NOBODY'S FAULT BUT MINE
Republicans used to brag about being the party of personal responsibility. Maybe back in the Eisenhower era. But for the entirety of the 21st century, Republicans have been the party of “don’t blame me, it’s someone else’s fault.” After the September 11 terrorists attacks, Condoleezza Rice said, “I don't think that anybody could have predicted that these people would take an airplane and slam it into the World Trade Center.” Well, except for the CIA, which briefed the Bush administration seven times prior to 9/11 on that very possibility.
In 2005, George W. Bush tried to excuse his administration’s shoddy performance in the aftermath of Hurricane Katrina by claiming that “nobody anticipated the breach of the levees” in New Orleans. Well, except for the experts whose frantic warnings about that very possibility were ignored by Republican bureaucrats.
And now, Donald Trump has joined the choir, claiming that “No one knew health care could be so complicated.” Well, except for every non-Republican who has ever dealt with the issue of health care.
But the truth is that the main health care complication Republicans face is that they don’t want to provide it for Americans. It hasn’t been too complicated for Canada, the UK, France, Australia, Israel, or pick literally any other industrialized nation in the entire world. Every one of them – every single one –as a national health care system. Except the United States.
As I watch Republicans flounder as they try to repeal the Affordable Care Act, I remember the European river cruise my wife and I took in the summer of 2015. There were about 150 passengers on our boat, and 80% of them were Americans. In the evenings after dinner, there were educational programs about the places we were passing through, and one of them featured a German fellow talking about Bavaria. When he mentioned that health care was free, many of the Americans were dumbfounded.
“Wait. If I got sick on German soil, you’d treat me without charge?” one of them asked. Certainly, came the reply. “Even something big, like a heart attack?” Certainly. “Even though I don’t pay taxes in Germany?” Certainly.
Incredulous murmurs rippled throughout the crowd. People were shaking their heads in confusion. It was too much to process. Americans generally accept that national, state, or local governments (with revenue from taxes of various kinds) pay for public safety (military, police, fire), public education, and basic public infrastructure (roads, public utilities like water and electricity). But they can’t wrap their heads around the possibility that a similar model might work for health care.

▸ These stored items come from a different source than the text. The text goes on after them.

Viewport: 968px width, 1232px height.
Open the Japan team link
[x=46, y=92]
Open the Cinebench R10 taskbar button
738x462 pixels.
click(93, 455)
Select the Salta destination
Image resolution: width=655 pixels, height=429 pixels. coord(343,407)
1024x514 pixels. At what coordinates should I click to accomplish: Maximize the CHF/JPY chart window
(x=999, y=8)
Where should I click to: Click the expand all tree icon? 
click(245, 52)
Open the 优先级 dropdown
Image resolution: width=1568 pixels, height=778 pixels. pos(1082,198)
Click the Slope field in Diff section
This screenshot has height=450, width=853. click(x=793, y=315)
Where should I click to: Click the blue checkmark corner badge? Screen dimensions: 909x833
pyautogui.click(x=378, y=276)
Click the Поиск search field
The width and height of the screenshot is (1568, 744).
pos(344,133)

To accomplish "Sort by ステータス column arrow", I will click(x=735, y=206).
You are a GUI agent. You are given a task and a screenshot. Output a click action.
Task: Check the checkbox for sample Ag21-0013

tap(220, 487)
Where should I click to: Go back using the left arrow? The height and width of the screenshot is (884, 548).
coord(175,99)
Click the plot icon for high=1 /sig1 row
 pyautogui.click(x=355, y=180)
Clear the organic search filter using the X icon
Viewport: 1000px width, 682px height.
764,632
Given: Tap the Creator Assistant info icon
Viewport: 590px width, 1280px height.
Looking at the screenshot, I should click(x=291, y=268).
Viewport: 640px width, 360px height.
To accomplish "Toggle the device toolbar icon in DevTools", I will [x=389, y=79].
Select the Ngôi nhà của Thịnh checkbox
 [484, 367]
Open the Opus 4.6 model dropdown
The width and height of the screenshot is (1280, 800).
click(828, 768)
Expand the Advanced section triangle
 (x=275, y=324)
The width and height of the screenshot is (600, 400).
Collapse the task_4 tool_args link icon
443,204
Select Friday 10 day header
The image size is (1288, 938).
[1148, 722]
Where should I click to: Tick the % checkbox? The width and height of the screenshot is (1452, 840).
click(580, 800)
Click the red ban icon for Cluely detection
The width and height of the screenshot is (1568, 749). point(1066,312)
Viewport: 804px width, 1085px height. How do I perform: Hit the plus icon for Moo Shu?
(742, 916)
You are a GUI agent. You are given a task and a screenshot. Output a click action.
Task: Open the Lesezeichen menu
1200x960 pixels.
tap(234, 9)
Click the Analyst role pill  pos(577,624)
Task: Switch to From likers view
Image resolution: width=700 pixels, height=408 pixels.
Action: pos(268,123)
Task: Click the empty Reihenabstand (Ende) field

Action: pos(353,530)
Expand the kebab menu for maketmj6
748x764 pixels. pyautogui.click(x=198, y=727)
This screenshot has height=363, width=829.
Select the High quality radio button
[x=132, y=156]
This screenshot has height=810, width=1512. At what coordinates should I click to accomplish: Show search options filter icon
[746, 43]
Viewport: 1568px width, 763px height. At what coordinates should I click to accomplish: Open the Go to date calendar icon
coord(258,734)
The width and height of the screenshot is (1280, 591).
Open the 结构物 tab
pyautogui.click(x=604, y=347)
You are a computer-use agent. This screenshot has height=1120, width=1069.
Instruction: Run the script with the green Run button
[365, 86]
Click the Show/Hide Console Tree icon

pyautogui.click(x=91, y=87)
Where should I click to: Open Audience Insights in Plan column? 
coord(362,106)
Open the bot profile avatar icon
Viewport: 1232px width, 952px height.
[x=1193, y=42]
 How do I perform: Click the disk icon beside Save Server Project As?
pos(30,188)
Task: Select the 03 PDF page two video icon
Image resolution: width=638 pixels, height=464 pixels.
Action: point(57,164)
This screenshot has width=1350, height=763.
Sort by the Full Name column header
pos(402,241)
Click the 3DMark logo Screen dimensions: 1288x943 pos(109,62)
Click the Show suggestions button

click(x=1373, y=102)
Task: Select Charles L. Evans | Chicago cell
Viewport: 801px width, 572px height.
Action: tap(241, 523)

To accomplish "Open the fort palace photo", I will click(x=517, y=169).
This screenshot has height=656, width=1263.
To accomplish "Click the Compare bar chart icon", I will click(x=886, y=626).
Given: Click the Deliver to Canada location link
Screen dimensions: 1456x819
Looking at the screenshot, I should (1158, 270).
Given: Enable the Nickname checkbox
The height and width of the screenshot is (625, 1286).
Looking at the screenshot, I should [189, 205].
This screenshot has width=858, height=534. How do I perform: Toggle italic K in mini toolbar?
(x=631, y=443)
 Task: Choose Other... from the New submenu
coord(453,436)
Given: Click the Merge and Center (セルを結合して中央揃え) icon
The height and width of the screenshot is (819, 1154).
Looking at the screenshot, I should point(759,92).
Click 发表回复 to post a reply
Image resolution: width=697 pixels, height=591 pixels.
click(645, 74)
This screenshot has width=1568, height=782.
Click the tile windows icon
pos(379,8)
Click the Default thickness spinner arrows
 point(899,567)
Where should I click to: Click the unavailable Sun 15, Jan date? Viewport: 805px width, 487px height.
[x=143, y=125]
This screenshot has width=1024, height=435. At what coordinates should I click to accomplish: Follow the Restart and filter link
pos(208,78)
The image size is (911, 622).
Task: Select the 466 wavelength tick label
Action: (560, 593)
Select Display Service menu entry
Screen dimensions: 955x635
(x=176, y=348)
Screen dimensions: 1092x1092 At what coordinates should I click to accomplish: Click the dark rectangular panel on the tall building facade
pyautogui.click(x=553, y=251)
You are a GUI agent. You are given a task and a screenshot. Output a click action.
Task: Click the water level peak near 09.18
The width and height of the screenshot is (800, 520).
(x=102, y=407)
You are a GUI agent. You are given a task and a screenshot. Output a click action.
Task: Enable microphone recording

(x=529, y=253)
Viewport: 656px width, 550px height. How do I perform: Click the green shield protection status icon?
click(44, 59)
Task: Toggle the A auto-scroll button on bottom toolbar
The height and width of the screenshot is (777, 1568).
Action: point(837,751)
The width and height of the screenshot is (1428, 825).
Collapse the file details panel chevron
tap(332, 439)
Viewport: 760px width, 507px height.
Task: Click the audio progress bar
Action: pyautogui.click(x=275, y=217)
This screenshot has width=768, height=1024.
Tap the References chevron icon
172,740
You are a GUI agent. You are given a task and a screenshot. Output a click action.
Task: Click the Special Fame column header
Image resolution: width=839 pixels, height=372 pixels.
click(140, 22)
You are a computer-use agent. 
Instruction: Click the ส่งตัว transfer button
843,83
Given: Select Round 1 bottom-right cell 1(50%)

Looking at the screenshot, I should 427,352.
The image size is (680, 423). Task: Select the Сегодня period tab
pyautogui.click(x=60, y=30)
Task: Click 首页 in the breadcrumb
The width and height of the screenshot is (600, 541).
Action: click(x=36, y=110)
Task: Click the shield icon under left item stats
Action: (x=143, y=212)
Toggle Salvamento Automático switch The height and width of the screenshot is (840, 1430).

There are two reasons, I believe, why the so-called greatest nation in the world is an outlier on national health care. The first is greed. Big Medicine and Big Pharma won’t settle for being merely rich. No, they’re driven to be mega-wealthy, and they’d rather let people get sick and die than sacrifice any revenue. The second reason is plain, old-fashioned racism. Before the huge wave of 21st century immigration to Europe and elsewhere, the countries that implemented national health care systems were fairly homogeneous.
In America, there has always been “us” and “them.” The first “thems” were the indigenous peoples we killed off or drove away so that we could appropriate their land. The second group of “thems” were the African slaves we imported to do our work, followed in the 19th and 20th centuries by laborers from other parts of the globe who did the work that regular Americans like “us” didn’t want to do – build railroads, pick crops, wash dishes, whatever. We were willing to let “those people” do our unpleasant jobs, but they weren’t ever going to be one of us.
During that latter period, we also acquired some refugees. Some of them fled famine in Ireland. Others fled religious persecution in Eastern and Central Europe. A lot of “us” back in those days didn’t much like the Irish, the Italians, and the rest, especially the Eastern European Jews. They all talked funny and tended to be clannish. But we found ways to assimilate them. Instead of building a wall to keep them out, we erected a statue in New York Harbor, welcoming them. They were white, after all.
Now we have a new wave of workers and refugees who also talk funny and tend to be clannish. But they’re from brown countries, not white ones. For the diehard “us vs. them” folks in the Republican Party, that’s all the difference in the world.
The internal battle that the Republican Party is waging right now over Obamacare repeal is being fought on those two battlefields. Paul Ryan and Team GOP want to fund huge tax cuts for the rich by gutting health benefits for everyone. Steve Bannon and Team Trump want to establish a racist welfare state, maintaining benefits for white people while cutting those same benefits for minorities.
What's a poor Republican Congressman to do? No one knew it would be this hard. No one could have foreseen. It was impossible to predict. But at least they can take solace in the fact that all of their problems are someone else's fault.